Annabeth guardò le persone intorno a lei, poi posò lo sguardo sulle sue mani posate in grembo. Alzò lo sguardo verso suo fratello. Le sorrise incoraggiante, nonostante la notte insonne e le occhiaie che iniziavano a farsi vedere. Non poteva far soffrire i suoi più cari amici, la sua famiglia, per il suo dolore. La perdita di Percy aveva colpito tutti loro, lei non aveva il diritto di aprire ancora di più il dolore del lutto per la perdita del loro capo.
“Certo” si schiarì la voce, perché suonava troppo debole, “va bene.”
Malcolm l’aiutò ad alzarsi e la accompagnò fino alla porta. Fuori trovò Chirone che la prese e se la mise in groppa, poi partì al galoppo verso la Casa Grande.

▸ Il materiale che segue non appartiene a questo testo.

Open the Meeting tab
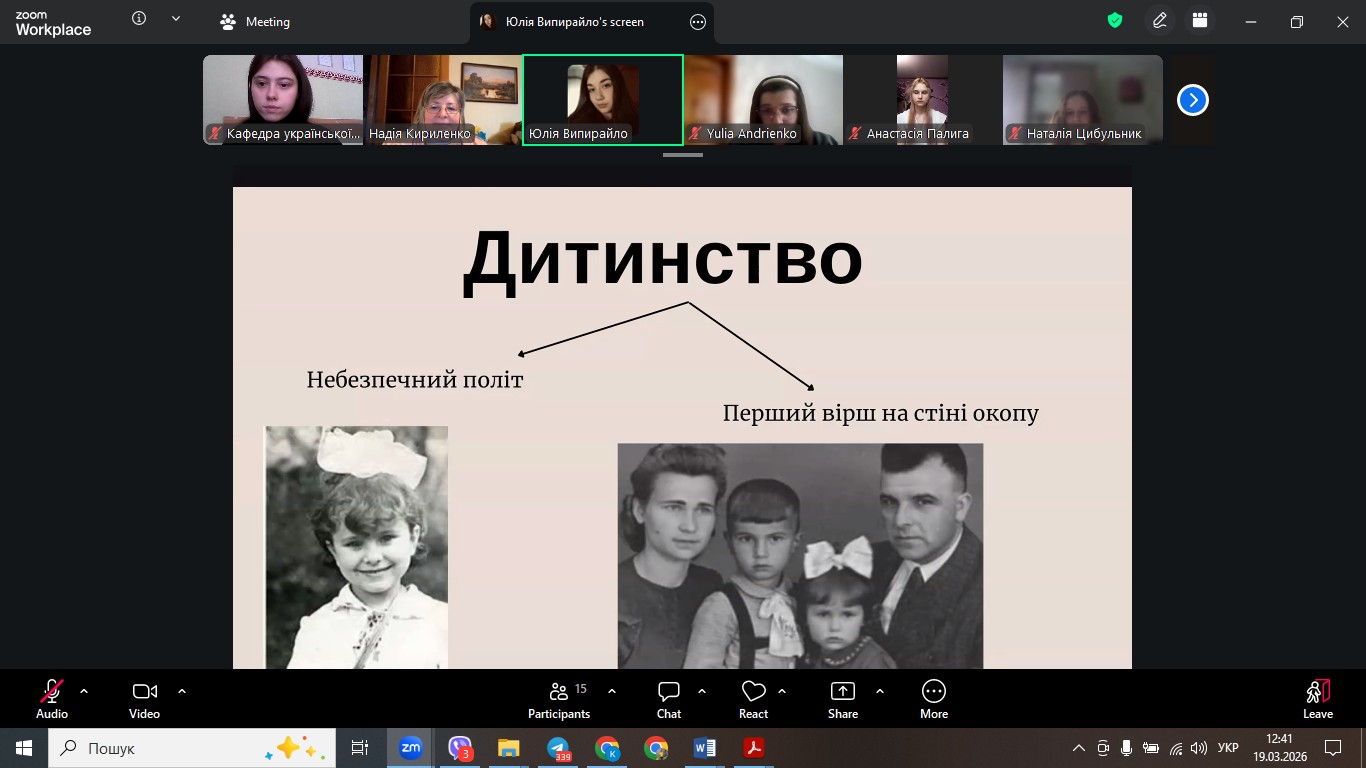Image resolution: width=1366 pixels, height=768 pixels. 256,22
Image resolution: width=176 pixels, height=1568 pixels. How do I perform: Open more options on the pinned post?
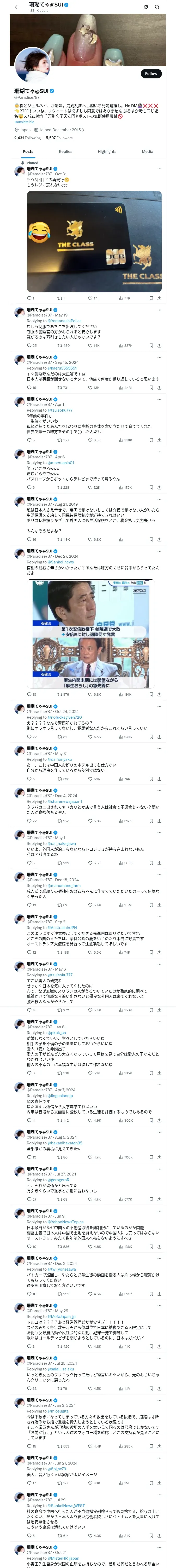point(159,169)
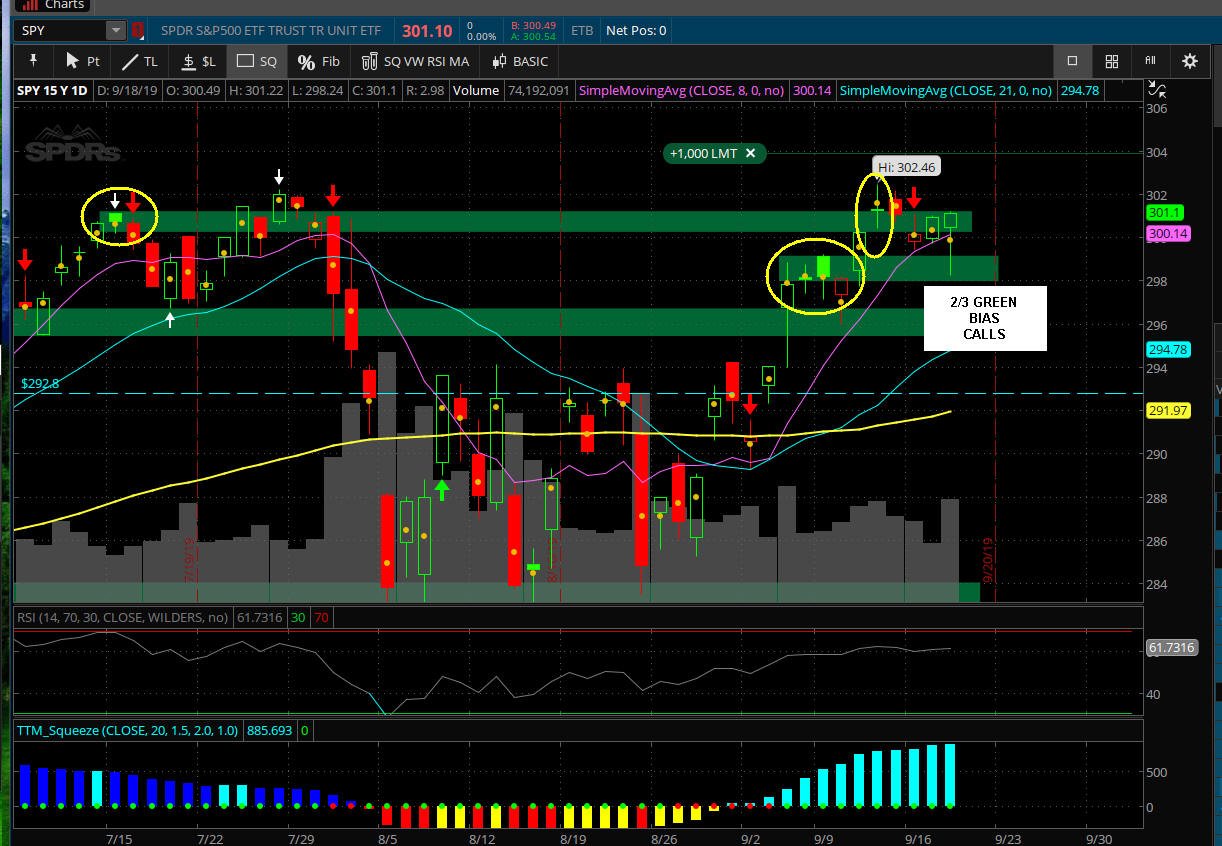Screen dimensions: 1222x846
Task: Open the SQ VW RSI MA study set
Action: 415,61
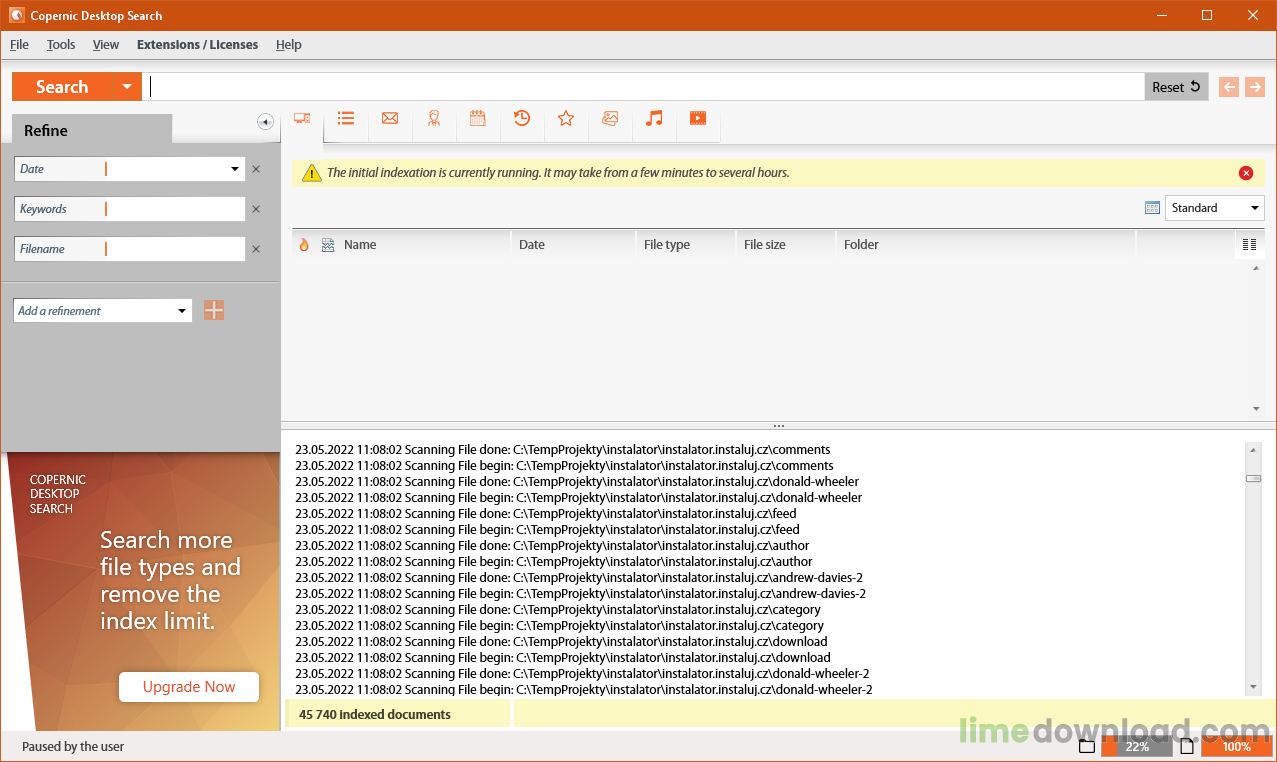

Quando scese, la prima cosa che fece Annabeth fu abbracciare Chirone.
“Mi dispiace”, disse trattenendo a stento le lacrime, “non volevo svegliare tutto il campo.”
“Lo so, bambina” rispose lo stringendola a sé.
“Io non volevo.”
Scoppiò a piangere, crollò davanti al suo tutore
-perché, forse, andava bene così-. Perché con quel ‘Io non volevo’, Annabeth si riferiva a ben altro. Perché non voleva, non doveva, lasciarlo da solo in quel vulcano. Perché si erano sempre salvati, ma stavolta lei non ce l’aveva fatta. Chirone, in risposta, la strinse ancora più forte.

Annabeth andò in uno dei bagni della Casa Grande per sciacquarsi il viso. Ciò che vide allo specchio la fece sbiancare.
Era leggermente più magra, i capelli erano spettinati e assomigliavano al nido di un mostro. Le occhiaie era profonde, troppo, e gli occhi grigi risaltavano sul rosso causato dal pianto. Bellezza distrutta. Mai in quel momento, tali parole, le erano sembrate azzeccate. Annabeth Chase era crollata. Annabeth Chase si era spezzata. Ma da domani le cose sarebbero cambiate. 

Nel frattempo, fuori, sul portico delle Casa Grande, Chirone, Malcolm e Silena, stava parlando tra di loro.
“Pensa  che sia saggio?” domandò il figlio di Atena.
“Penso che le farà bene”, rispose Chirone, “domani lo dichiareremo morto”, continuò.
Il vento soffiò più forte e il cielo si fece più scuro.
“La signorina La Rue aveva ragione: prima affronta il lutto, meglio sarà.”
I due ragazzi annuirono, uno con le lacrime agli occhi per il dolore della sorella, l’altra piangendo per il suo amico perduto, per quella storia d’amore, che non era ancora sbocciata, ma che si prevedeva sarebbe stata una della più belle e divertenti che Afrodite avesse mai creato.

E così passarono le poche ore che rimanevano prima della sveglia: un letto vuoto nella cabina numero sei, un sonno agitato in una delle stanze della Casa Grande e un uomo in sedia a rotelle che stringeva la mano di una ragazza bionda e le sussurrava ‘bambina mia’.

Angolo autrice
Premetto che questa doveva essere una one-shot, ma mentre scrivevo mi sono resa conto che stava diventando veramente lunga. Quindi per evitare di postare tredici pagine tutte insieme, ho deciso di spezzare in due la storia. Questa prima parte è la più triste e possiamo notare quanto il campo si striga attorno ad Annabeth per farle forza (persino Clarisse). Ho voluto mettere in luce il rapporto che lega Chirone ed Annabeth, perché sono profondamente convinta che il loro rapporto padre-figlia sia molto profondo, ed infine dare più spazio a Malcolm, sono pur sempre fratello e sorella e penso che facciano molto affidamento l'uno sull'altro.